Con el paso de los años aumentan de tamaño y pueden degenerar en fenómenos cancerosos. En teoría, este tipo de desarrollo puede ser anulado si se lo detecta a tiempo. El problema es que no existe hasta el momento una forma rápida, sencilla y barata para hacerlo. La prueba más exacta es la endoscopia o colonoscopia (introducción rectal de un tubo dotado de un sistema óptico que permite examinar la mucosa intestinal, detectar el más pequeño nódulo y extraerlo si no es grande) pero ésta es costosa y dolorosa desde el punto de vista físico.
Hasta el momento, el examen más simple y frecuente es el que se hace sobre las heces con rastros de sangre prueba que no es muy confiable, pues las hemorragias intestinales pueden ser causadas por otros desórdenes, no necesariamente por la existencia de pólipos. La vigilancia también suele hacerse mediante radiografía, minutos después de que el paciente ha ingerido una sustancia de contraste.
Lo más exacto es, pues, el control costoso de la endoscopia, examen que los médicos aconsejan se practique anualmente a las personas mayores de 45 años, especialmente en aquellas que han tenido familiares con cáncer de colon. También sugieren que toda persona mayor de 50 años efectúe exámenes de materias fecales cada año para saber si en ellas hay sangre. En el caso del presidente Reagan, quien tiene 74 años y un antecedente familiar (un hermano de él fue operado también de cáncer de colon) no se entiende por qué los médicos no detectaron mucho antes el pólipo en los exámenes rutinarios que le practican. De hecho, el tumor extraído tenía 5 centímetros de diámetro.
Los especialistas de la sociedad norteamericana de cáncer afirman que la aparición del cáncer de colon tiene que ver con las costumbres alimenticias de la gente. La dolencia ataca más a personas adineradas que a individuos pobres y más en los sectores urbanos que en el campo. El causante de la propensión a contraer cáncer de colon parece radicar en las dietas altas en grasas animales y bajas en alimentos con fibras vegetales.

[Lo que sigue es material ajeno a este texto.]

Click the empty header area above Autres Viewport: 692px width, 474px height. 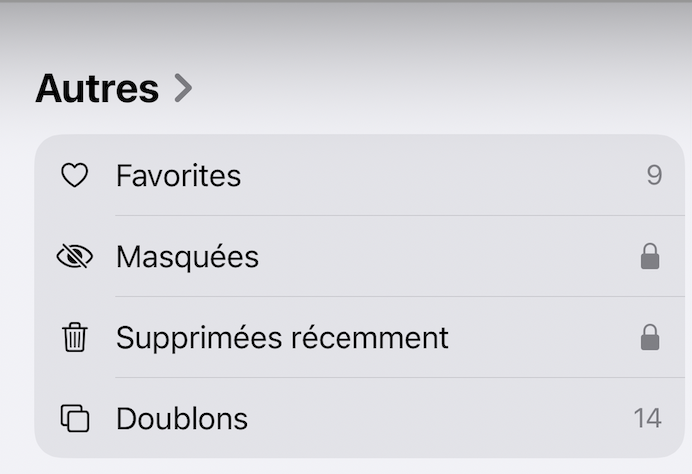tap(346, 30)
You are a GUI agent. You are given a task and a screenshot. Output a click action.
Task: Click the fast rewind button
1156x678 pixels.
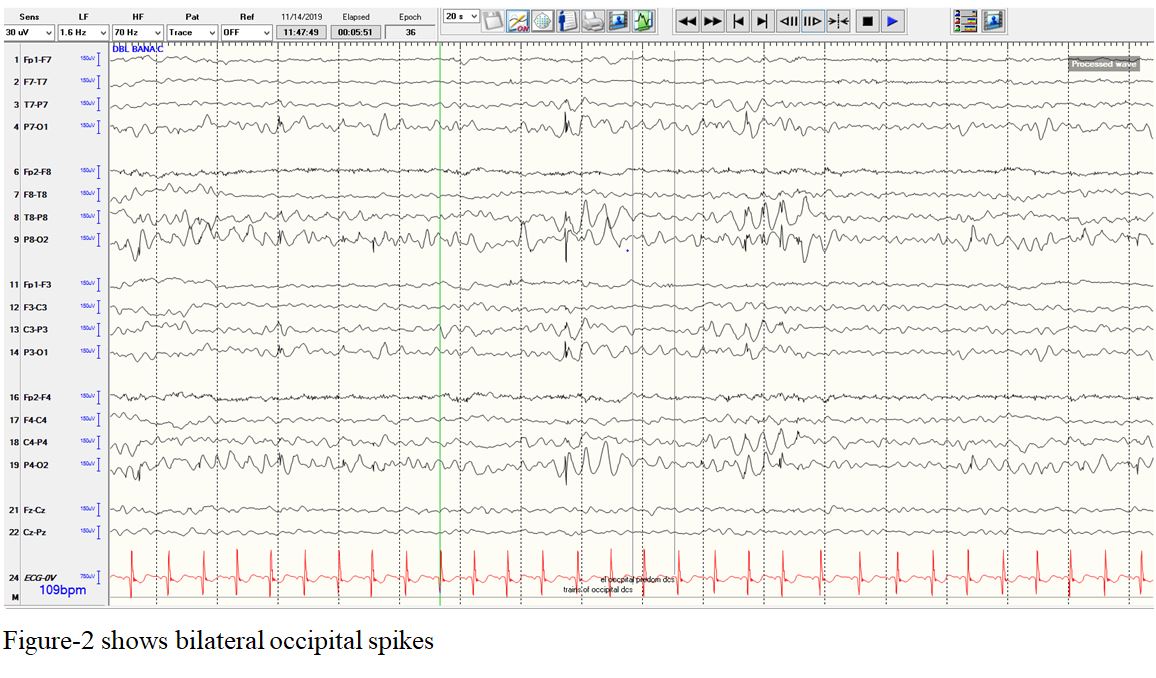(688, 21)

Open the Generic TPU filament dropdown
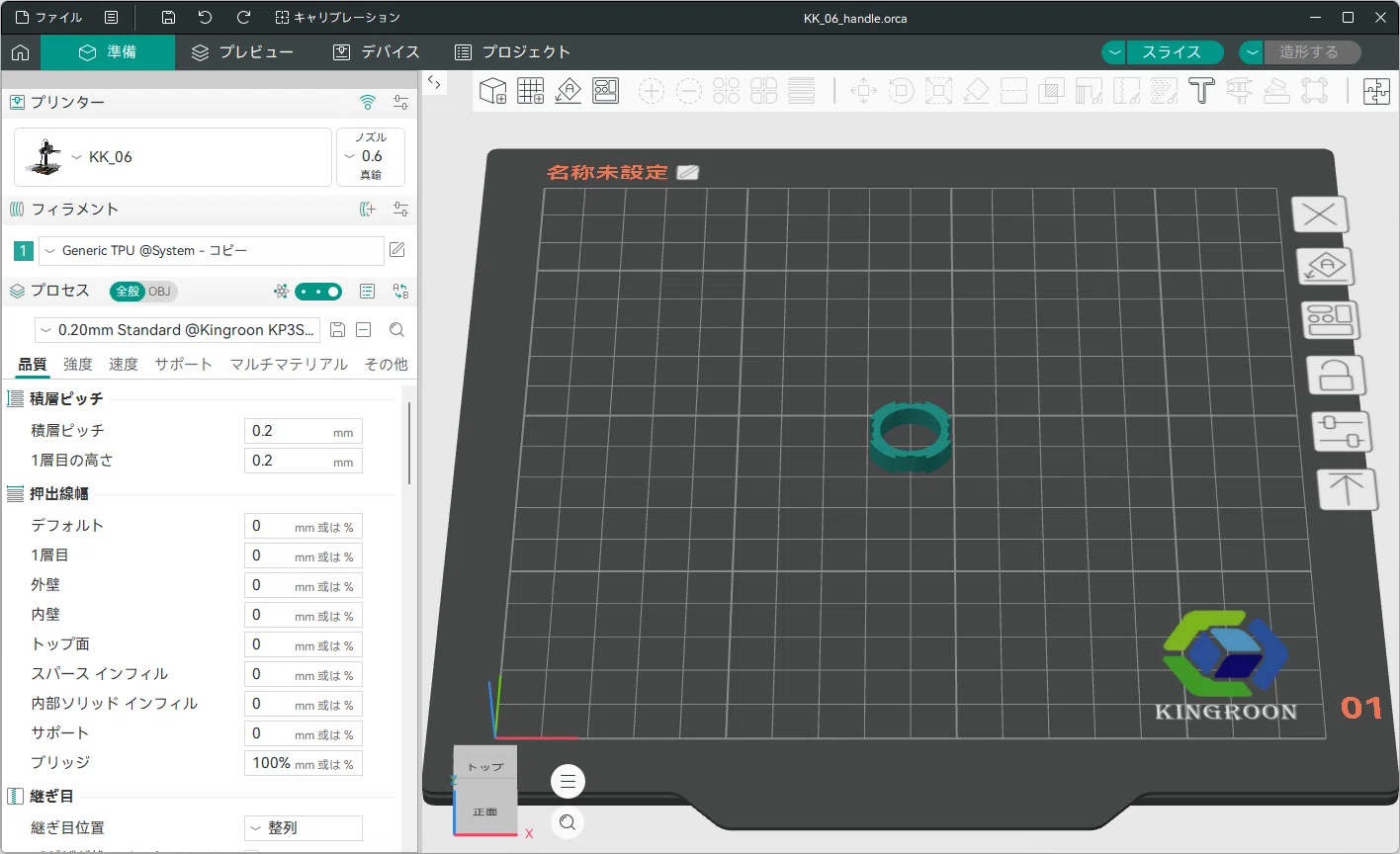[x=212, y=251]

Este último elemento, la fibra, se ha convertido recientemente en la mayor reivindicación de los dietistas y de muchos gastroenterólogos quienes aseguran que los alimentos ricos en fibra protegen a las personas de la temida enfermedad.
La fibra es el conjunto de cáscaras, hilos y semillas que tienen los productos vegetales (frutas, legumbres y granos) pero que son generalmente -y lamentablemente- eliminados durante el proceso que lleva el alimento del productor al consumidor. De ahí que el cáncer de colon sea una enfermedad relativamente nueva y no tenga incidencia en comunidades rurales "atrasadas" de Africa, Asia y América Latina, donde el consumo de alimento vegetal no procesado industrialmente es alto.
¿Por qué la fibra es protectora? Expertos en cáncer como la doctora Regina Ziegler de Washington afirman que las grasas estimulan la producción de ácidos biliosos, importantes para la digestión pero que son suceptibles de generar bacterias potencialmente cancerosas. La fibra puede en cambio, según ella, impedir ese fenómeno cambiando la composición de las bacterias que anidan en el colon. Por otra parte, el carotene (fuente de la vitamina A y C que se encuentra preferentemente en vegetales como el repollo, las coles la zanahoria el coliflor y el brócoli), protegen al organismo contra las sustancias cancerígenas. La científica dice que la gente debe comer más alimentos ricos en fibra como fríjoles, arvejas, frutas frescas, y nueces.